As a method for improving the emulsification stability of milk fat cream, there has been reported a method (Patent Document 1) for suppressing the fat layer from rising by homogenization before and after the sterilization step by the ultra-high temperature sterilization method (UHT method). However, this method is not enough. Further, in the cooling step after the cream heat sterilization treatment, the emulsion is rapidly cooled to 7 to 25 ° C., held at that temperature for 1 to 30 minutes, and then rapidly cooled to 3 to 5 ° C. to emulsify. A method of imparting stability (Patent Document 2) has been reported. However, this method provides vibration resistance during refrigerated storage, but does not provide resistance to temperature changes and the like, and is insufficient as emulsion stability.
In addition to the production of milk fat cream, a method for producing cream (Patent Document 3) having excellent flavor and physical properties by performing membrane concentration treatment and deoxygenation treatment of raw milk has also been reported. In addition to requiring special equipment and complicated processes for production, the emulsion stability of the obtained milk fat cream is not sufficient.
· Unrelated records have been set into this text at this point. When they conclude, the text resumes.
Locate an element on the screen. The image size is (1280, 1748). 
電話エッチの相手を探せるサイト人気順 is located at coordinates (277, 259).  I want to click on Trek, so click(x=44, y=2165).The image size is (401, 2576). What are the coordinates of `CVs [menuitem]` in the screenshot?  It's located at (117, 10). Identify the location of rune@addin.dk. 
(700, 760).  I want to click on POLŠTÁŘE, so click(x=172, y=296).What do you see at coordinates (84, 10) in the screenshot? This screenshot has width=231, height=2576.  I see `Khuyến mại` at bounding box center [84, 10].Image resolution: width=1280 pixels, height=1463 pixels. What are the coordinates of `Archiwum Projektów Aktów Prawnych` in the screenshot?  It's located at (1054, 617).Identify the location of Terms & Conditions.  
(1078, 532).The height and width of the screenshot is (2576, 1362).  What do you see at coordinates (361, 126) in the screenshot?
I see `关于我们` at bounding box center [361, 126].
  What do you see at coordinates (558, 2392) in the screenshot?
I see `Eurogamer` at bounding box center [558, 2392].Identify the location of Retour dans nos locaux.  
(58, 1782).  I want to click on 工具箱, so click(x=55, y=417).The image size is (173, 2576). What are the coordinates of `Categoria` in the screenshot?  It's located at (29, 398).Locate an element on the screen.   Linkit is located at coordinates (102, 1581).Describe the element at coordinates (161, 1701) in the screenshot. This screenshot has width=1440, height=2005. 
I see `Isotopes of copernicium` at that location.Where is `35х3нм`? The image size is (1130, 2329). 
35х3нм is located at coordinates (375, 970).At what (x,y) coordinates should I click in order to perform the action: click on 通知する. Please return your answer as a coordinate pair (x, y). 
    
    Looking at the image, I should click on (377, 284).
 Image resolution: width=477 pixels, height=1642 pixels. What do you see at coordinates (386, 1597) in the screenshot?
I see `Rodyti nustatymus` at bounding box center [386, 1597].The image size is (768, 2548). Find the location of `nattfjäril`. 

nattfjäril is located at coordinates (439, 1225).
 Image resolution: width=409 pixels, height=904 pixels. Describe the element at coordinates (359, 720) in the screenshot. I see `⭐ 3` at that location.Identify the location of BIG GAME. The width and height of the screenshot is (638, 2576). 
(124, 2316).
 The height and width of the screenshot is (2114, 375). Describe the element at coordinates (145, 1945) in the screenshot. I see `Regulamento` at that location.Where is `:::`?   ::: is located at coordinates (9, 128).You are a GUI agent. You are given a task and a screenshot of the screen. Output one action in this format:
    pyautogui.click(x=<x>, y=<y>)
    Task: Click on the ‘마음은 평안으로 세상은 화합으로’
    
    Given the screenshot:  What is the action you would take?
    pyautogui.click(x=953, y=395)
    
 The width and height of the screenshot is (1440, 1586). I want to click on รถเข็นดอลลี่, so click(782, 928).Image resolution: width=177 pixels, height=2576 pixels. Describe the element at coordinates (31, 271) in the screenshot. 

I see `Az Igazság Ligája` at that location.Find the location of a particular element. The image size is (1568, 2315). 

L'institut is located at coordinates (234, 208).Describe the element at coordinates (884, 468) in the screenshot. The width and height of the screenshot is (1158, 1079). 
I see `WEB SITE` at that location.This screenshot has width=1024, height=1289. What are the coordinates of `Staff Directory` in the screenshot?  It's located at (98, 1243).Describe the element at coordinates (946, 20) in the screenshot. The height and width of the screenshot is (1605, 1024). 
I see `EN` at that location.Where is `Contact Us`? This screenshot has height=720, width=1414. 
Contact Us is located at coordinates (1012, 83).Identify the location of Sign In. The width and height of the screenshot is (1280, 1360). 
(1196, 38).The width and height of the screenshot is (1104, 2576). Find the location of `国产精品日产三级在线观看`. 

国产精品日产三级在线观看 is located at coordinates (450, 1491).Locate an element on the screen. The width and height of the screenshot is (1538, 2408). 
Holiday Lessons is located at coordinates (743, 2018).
JP 2007-259831 A JP 2006-325426 A JP 2006-141273 A

  An object of the present invention is to provide a milk fat cream excellent in stability during storage and in which aggregation of milk fat globules is suppressed as compared with the conventional art.

The present invention is as follows.
(1) A milk fat cream, wherein the percentage of free fat is 3.5% or less with respect to the total fat in the milk fat cream.
(2) The milk fat cream according to (1), wherein the median diameter of fat globules is larger than 2.4 μm.
(3) In a milk fat cream manufacturing method comprising a cream separation step for separating cream from raw milk and a cream sterilization step for sterilizing cream separated by the separation step, the raw material milk is homogenized before the cream separation step A method for producing a milk fat cream having a free fat ratio of 3.5% or less, comprising a raw material milk homogenization process.
(4) The milk fat cream having a free fat ratio of 3.5% or less according to (3), wherein the raw material milk homogenization step is a step of homogenizing raw material milk with a homogeneous pressure of less than 2.0 MPa. Manufacturing method.
(5) The ratio of free fat according to (3) or (4) is characterized by including a cream homogenization process for homogenizing the separated cream before and / or after the cream sterilization process. A method for producing 5% or less milk fat cream.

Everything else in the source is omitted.